Bellinger III, commented, "While they seem to be expanding their operations both in terms of
extraterritoriality and aggressiveness, they are contracting the legal
authority upon which those expanding actions are based." Obama bases his lethal operations not on constitutional executive
authority as Bush did, but on the
authority Congress gave the president in 2001 to use "all necessary and
appropriate force against those nations, organizations, or persons" he
determines "planned, authorized, committed, or aided" the 9/11
attacks. However, as Bellinger has pointed out, most of Obama's current targets had nothing to do with the 9/11 attacks.
The United Nations has, not surprisingly, questioned the legality of such operations under international law, particularly when they kill innocent civilians.

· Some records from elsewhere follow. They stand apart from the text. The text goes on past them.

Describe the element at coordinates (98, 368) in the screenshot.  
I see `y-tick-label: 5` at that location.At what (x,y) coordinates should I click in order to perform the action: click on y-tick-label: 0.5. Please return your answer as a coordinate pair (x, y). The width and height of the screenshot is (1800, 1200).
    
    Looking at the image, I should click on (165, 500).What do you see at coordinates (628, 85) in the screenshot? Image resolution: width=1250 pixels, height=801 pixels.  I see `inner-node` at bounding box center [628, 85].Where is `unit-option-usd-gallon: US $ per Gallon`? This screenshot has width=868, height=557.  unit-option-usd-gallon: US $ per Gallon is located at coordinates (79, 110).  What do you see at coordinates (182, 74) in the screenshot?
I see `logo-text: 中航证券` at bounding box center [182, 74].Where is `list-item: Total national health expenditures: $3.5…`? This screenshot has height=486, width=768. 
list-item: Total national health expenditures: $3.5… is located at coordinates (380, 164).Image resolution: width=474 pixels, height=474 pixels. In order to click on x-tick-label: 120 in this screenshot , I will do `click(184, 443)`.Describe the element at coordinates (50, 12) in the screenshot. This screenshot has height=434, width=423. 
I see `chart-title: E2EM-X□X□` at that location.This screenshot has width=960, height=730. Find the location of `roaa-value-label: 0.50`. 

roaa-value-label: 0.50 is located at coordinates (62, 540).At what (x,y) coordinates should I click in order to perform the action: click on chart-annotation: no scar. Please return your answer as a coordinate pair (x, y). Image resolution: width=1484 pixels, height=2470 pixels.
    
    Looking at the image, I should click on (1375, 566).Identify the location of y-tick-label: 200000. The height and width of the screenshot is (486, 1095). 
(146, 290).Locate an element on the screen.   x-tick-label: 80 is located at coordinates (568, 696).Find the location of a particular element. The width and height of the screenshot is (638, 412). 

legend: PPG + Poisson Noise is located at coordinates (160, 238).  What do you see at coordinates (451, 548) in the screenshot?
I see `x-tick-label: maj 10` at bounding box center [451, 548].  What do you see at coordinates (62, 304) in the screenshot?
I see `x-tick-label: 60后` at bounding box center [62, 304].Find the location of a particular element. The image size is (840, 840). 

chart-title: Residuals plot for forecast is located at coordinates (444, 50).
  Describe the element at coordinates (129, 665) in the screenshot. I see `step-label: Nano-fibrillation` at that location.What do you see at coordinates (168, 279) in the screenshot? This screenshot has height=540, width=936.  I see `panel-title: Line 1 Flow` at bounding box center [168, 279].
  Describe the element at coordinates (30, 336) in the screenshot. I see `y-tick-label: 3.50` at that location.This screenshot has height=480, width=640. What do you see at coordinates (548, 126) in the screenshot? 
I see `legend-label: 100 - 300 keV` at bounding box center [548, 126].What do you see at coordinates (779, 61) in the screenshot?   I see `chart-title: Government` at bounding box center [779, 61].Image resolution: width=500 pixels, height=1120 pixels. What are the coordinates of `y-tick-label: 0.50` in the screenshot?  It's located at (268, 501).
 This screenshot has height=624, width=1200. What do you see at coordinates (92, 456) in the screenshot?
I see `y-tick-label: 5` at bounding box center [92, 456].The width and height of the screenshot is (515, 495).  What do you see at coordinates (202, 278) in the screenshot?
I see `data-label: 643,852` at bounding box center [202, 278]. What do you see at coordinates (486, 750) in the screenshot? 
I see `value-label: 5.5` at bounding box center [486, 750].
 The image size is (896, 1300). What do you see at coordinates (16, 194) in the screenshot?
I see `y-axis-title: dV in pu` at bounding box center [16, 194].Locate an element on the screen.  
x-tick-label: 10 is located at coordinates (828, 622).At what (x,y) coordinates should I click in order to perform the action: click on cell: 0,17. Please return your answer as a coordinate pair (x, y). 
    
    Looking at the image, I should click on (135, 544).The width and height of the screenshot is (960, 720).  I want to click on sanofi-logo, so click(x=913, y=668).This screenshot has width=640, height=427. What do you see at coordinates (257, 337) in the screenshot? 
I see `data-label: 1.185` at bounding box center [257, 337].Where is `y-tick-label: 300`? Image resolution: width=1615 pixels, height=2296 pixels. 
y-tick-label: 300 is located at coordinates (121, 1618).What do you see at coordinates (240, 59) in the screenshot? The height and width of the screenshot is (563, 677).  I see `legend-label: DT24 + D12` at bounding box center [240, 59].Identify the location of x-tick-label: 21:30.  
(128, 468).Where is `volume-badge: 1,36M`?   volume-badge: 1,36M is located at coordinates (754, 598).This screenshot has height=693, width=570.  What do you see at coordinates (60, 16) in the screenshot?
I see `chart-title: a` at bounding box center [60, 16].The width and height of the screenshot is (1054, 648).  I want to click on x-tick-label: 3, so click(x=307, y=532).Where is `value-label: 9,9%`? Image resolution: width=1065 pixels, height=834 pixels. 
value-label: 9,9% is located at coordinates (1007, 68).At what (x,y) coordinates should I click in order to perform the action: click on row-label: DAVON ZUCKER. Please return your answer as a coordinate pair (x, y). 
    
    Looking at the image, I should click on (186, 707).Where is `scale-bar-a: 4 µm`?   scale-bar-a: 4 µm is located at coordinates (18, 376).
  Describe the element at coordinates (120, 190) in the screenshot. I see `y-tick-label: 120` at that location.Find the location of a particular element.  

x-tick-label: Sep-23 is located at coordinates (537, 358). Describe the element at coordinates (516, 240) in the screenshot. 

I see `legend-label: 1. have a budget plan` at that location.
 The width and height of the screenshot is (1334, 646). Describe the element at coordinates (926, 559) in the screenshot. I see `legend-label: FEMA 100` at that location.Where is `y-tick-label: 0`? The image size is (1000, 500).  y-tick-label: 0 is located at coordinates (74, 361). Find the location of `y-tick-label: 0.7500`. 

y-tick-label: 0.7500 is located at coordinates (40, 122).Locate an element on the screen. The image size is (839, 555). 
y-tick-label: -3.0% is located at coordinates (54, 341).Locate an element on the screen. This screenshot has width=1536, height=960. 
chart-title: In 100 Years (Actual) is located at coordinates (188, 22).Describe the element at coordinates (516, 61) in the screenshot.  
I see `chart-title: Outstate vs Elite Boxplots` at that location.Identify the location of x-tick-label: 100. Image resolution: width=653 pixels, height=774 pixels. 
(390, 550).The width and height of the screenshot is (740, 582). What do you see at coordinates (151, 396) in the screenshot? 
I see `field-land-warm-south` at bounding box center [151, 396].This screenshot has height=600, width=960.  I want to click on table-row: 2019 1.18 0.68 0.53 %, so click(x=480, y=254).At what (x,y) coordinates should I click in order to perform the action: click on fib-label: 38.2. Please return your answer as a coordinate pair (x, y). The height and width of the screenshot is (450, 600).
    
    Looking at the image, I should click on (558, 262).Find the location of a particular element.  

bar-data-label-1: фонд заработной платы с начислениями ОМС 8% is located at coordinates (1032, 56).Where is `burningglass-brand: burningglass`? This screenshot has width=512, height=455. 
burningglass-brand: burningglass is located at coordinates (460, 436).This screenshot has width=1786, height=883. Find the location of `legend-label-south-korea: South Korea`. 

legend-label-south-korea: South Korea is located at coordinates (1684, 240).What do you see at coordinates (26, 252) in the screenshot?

And no doubt there are many instances where innocents are killed. An example is a JSOC attack in Takhar Province, Afghanistan, in September of last year which killed ten people and injured seven. It turns out they had targeted the wrong man and attacked an innocent election convoy.
As citizens of a democracy, Americans should be concerned about their president having this secret army of assassins at his beck and call. He is, after all, a president not a Caesar. These forces not only operate clandestinely in most countries around the world doing God knows what but they are even deployed in the homeland itself. JSOC has provided support to domestic law enforcement agencies during
high profile events such as the Olympics, the World Cup,
political party conventions and presidential inaugurations.
And the rest of us should be concerned as well. After all, SOCOM is engaged in its shadowy activities in most countries in the world. The Obama administration justifies this by claiming they
obtain the permission of the countries their special forces operate in. Or at least the permission of the governments. That, as we know from the case of Pakistan, does not necessarily translate into the permission of the people.
Media organs such as the Washington Post and Al Jazeera do us a necessary service when they track the growth and behaviour of this ominous force. A light needs to be shone into this dark corner of U.S. government policy.